Dan waspadalah kamu semua terhadap Hari (Kiamat) ketika seorang pribadi (jiwa) tidak akan dapat menolong pribadi (jiwa) yang lain, dan ketika dari dia itu tidak akan diterima perantaraan, juga dari dia itu tidak akan diambil tebusan, lagi pula mereka itu semua tidak akan dibantu (oleh siapa pun),” (Q 2:48).
 Wahai sekalian orang yang beriman! Dermakanlah sebagian dari harta yang Kami (Allah) karuniakan kepadamu itu sebelum tiba Hari (Kiamat) yang saat itu tidak lagi ada transaksi, juga tidak ada persahabatan (solidaritas) dan tidak pula ada perantaraan (intersesi). Dan mereka yang kafir (menolak seruan ini) adalah orang-orang yang zalim,” (Q 2:254).

Individualitas tanggung jawab manusia dalam Pengadilan Ilahi itu membawa sisi lain prinsip hidup manusia, yaitu bahwa manusia tidak akan dituntut pertanggungjawaban kecuali atas apa yang pernah ia lakukan sendiri, baik langsung maupun tidak langsung. Maka penting sekali kita menyadari prinsip ini, seperti ditegaskan dalam Kitab Suci:
Belum pernahkah ia (individu manusia) mendapat keterangan tentang apa yang ada dalam lembaran-lembaran suci Musa, dan (lembaran-lembaran suci) Ibrahim yang setia?! Bahwa tidak seorang pun penanggung beban (dosa) akan menanggung beban (dosa) orang lain mana pun juga, dan bahwa manusia tidak mendapat sesuatu kecuali yang ia usahakan, dan bahwa usahanya itu (kepadanya) akan diperlihatkan, kemudian akan dibalas dengpn sepenuh-penuh balasan, (Q 53:36-41).
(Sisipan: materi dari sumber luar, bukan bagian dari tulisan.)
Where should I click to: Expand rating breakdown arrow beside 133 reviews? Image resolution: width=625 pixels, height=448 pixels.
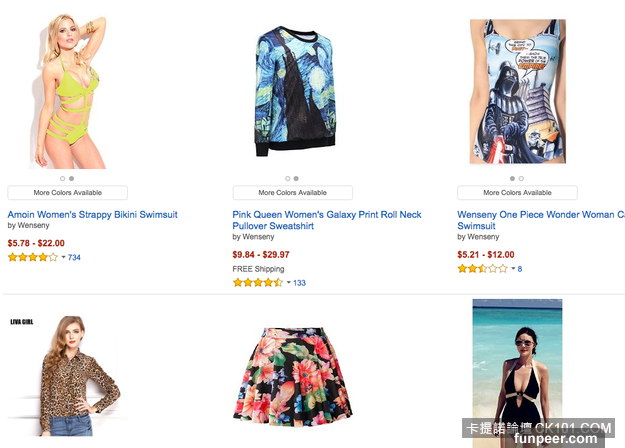point(289,283)
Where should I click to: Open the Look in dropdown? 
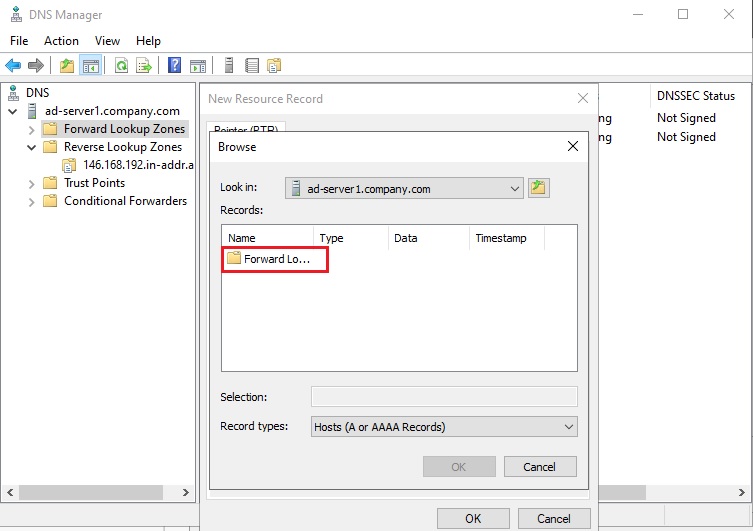[514, 188]
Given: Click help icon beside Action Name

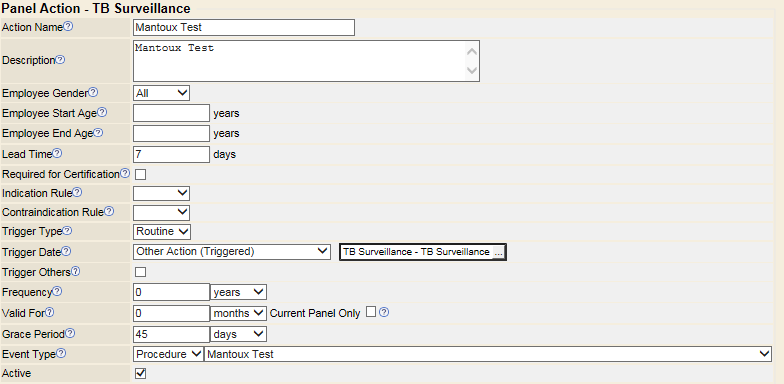Looking at the screenshot, I should (68, 27).
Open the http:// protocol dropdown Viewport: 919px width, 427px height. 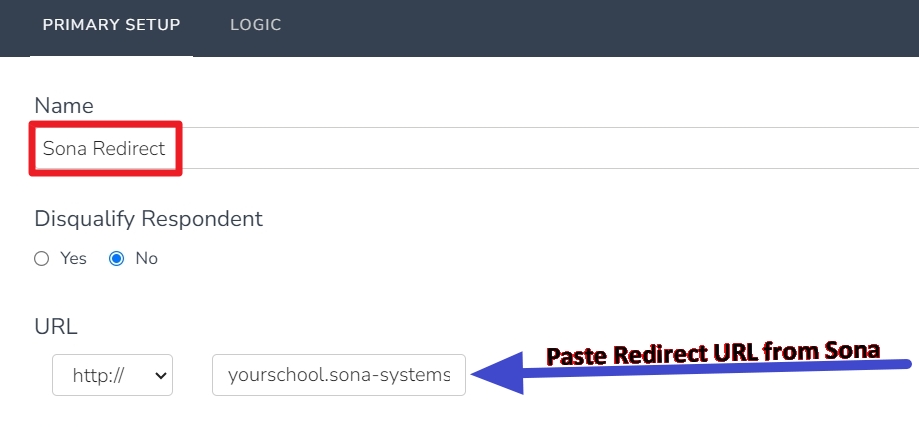point(113,375)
Maka salah satu konsekuensi amat penting dari individualitas tanggung jawab manusia di hadapan Tuhan — suatu tanggung jawab dalam instansi yang final itu — ialah adanya praanggapan bahwa seorang individu berkemungkinan dan mampu memilih sendiri secara bebas keyakinannya tentang apa yang benar dan baik.
Jika kebebasan serupa itu tidak ada baginya, akan menjadi mustahil dan absurd untuk menuntut suatu pertanggungjawaban dari dia atas apa yang diperbuatnya (secara terpaksa). Sebab, tuntutan seperti itu akan merupakan kezaliman dari pihak penuntut, atau akan menjadi perlakuan tidak adil kepada yang dituntut.
Kebebasan memilih dan menentukan sendiri keyakinan pribadi adalah hak yang paling asasi pada manusia. Itulah sebabnya mengapa agama dan keyakinan tidak boleh dipaksakan, sebab pemaksaan dalam hal itu akan dengan sendirinya menghilangkan nilai keyakinan itu sendiri. Hendaknya setiap pribadi memilih keyakinannya dengan bebas dan penuh tanggung jawab atas segala risiko dan konsekuensinya, dan untuk itu manusia telah dibekali dengan kemampuan mengenali kebenaran dari kepalsuan, dan kebaikan dari kejahatan (konsep fithrah dan hati nurani). Di samping itu, jalan hidup yang benar itu sendiri telah dibuat jelas berbeda dari jalan hidup yang sesat, sehingga sesungguhnya tidak ada alasan bagi seorang individu untuk terjebak ke dalam tindakan “salah pilih”, asalkan ia betul-betul menggunakan kemampuan akal dan hati nurani untuk membuat pertimbangan:
Kalau seandainya Tuhanmu (wahai Muhammad) menghendaki, maka pastilah beriman semua orang di bumi; karena itu apakah engkau akan memaksa umat manusia sehingga mereka menjadi beriman semua?” (Q 10:99).
Tidak ada paksaan dalam agama; kebenaran telah jelas berbeda dari kepalsuan. Barang siapa menolak tirani kejahatan dan beriman kepada Allah, maka sungguh ia telah berpegang dengan tali yang kukuh yang tidak bakal putus. Allah itu Maha Pendengar dan Mahatahu,” (Q 2:256).
Katakan (wahai Muhammad), ‘Kebenaran itu datang dari Tuhanmu sekalian.’ Maka barang siapa menghendaki, biarlah ia percaya (beriman); dan barang siapa menghendaki, biarlah ia menolak (kafir). Sesungguhnya Kami (Tuhan) telah menyediakan neraka untuk mereka yang zalim (jahat)...,” (Q 18:29).
Janganlah engkau (masing-masing) pribadi mengikuti sesuatu yang engkau tidak mengerti mengenainya. Sesungguhnya pendengaran, penglihatan, dan hati nurani, semuanya itu, akan dituntut pertanggungjawaban atas sesuatu (yang kau ikuti) itu.” (Q 17:36).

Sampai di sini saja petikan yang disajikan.